Hari Kenaikan Yesus Kristus merupakan peringatan penting bagi umat Kristen di seluruh dunia untuk mengenang peristiwa naiknya Yesus ke surga. Peringatan ini sebelumnya lebih dikenal dengan istilah Kenaikan Isa Almasih, namun melalui Keputusan Presiden Nomor 8 Tahun 2024 diubah menjadi Kenaikan Yesus Kristus. Perubahan penyebutan tersebut dilakukan berdasarkan permintaan umat Kristen dan Katolik agar selaras dengan terminologi global yang digunakan dalam tradisi Kekristenan. Terminologi “Isa Almasih” merujuk pada bahasa Arab yang kerap digunakan dalam tradisi Islam sedangkan terminologi “ Yesus Kristus” merujuk pada “Jesus Crist” dalam bahasa Inggris yang lazim merupakan penyebutan lazim dalam tradisi umat Kristen dan Katolik.
Sejarah Kenaikan Yesus Kristus
Kenaikan Yesus Kristus ini dirayakan setiap tahunnya pada hari Kamis, tepatnya 40 hari setelah Minggu Paskah dan 10 hari menjelang hari Raya Pentakosta. Dalam ajaran Kristen, sebelum mengalami kenaikan ke surga, Yesus Kristus terlebih dahulu disalibkan, wafat, dan kemudian bangkit dari kematian pada hari ketiga sebagaimana disebutkan dalam 1 Korintus 15:4. Dalam Injil Markus 16:19 dan Injil Lukas 24:50-53 dijelaskan bahwa setelah kebangkitan-Nya, Yesus menampakkan diri kepada murid-murid-Nya selama empat puluh hari untuk memberikan pengajaran dan meneguhkan iman mereka.

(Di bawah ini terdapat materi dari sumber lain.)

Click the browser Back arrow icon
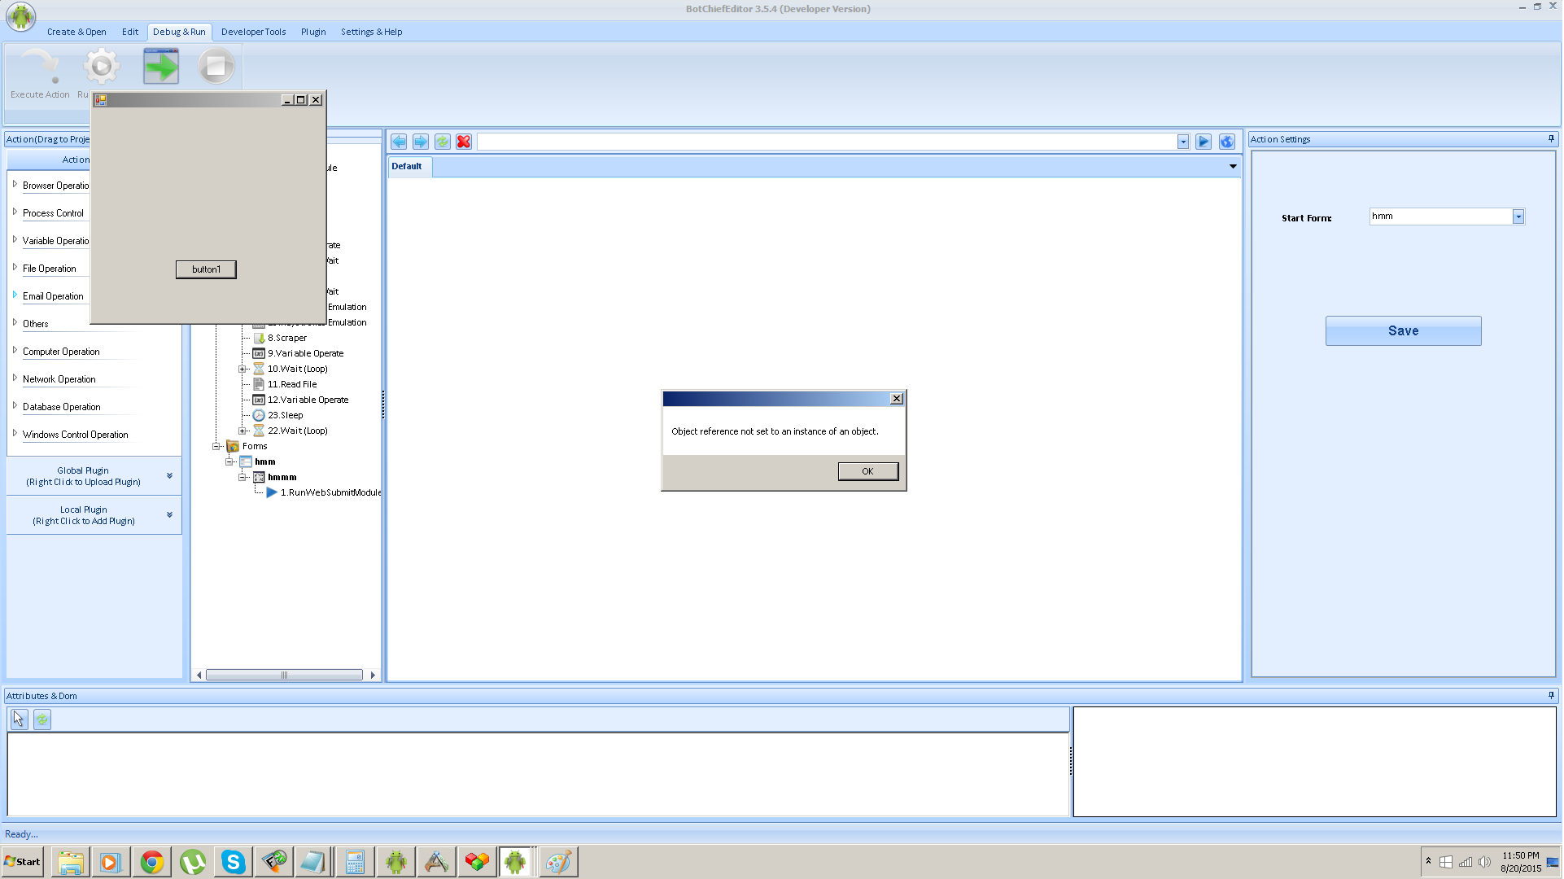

Selain itu, Kisah Para Rasul juga menerangkan bahwa sebelum naik ke surga, Yesus meminta para murid menantikan “Janji Bapa” atau turunnya Roh Kudus serta menyampaikan Amanat Agung yang menjadi dasar penyebaran ajaran Kristen ke seluruh dunia.
Setelah menyampaikan pesan terakhir kepada murid-murid-Nya, Yesus membawa mereka ke Bukit Zaitun. Dalam Injil Lukas 24:51 dan Kisah Para Rasul 1:9 dijelaskan bahwa ketika sedang memberkati para murid, Yesus terangkat ke surga dan tertutup awan dari pandangan mereka. Para murid menyaksikan langsung peristiwa tersebut dengan penuh takjub hingga kemudian datang dua malaikat yang menyampaikan bahwa Yesus kelak akan kembali dengan cara yang sama seperti saat Ia naik ke surga.
Makna Spiritualitas
Makna Kenaikan Yesus Kristus dalam ajaran Kristen tidak hanya dipahami sebagai peristiwa naiknya Yesus ke surga, tetapi juga sebagai tanda penggenapan misi keselamatan Allah bagi umat manusia. Sebagaimana yang dijelaskan dalam Injil bahwa Yesus akan kembali kepada Bapa setelah menyelesaikan pelayanan-Nya di dunia. Kenaikan tersebut dapat pula dipahami sebagai awal pemuliaan Kristus sekaligus terbukanya jalan keselamatan bagi orang percaya.
Secara teologis, kenaikan Yesus Kristus menjadi dasar keyakinan bahwa Kristus tetap menyertai umat-Nya meskipun tidak lagi hadir secara jasmani di dunia. Peringatan kenaikan Yesus juga mengandung pesan spiritual tentang harapan, iman, dan kedekatan manusia dengan Tuhan di tengah berbagai tantangan kehidupan. Selain itu, peristiwa ini mengajarkan nilai kasih, pengorbanan, dan keteguhan iman yang menjadi bagian penting dalam kehidupan umat Kristen.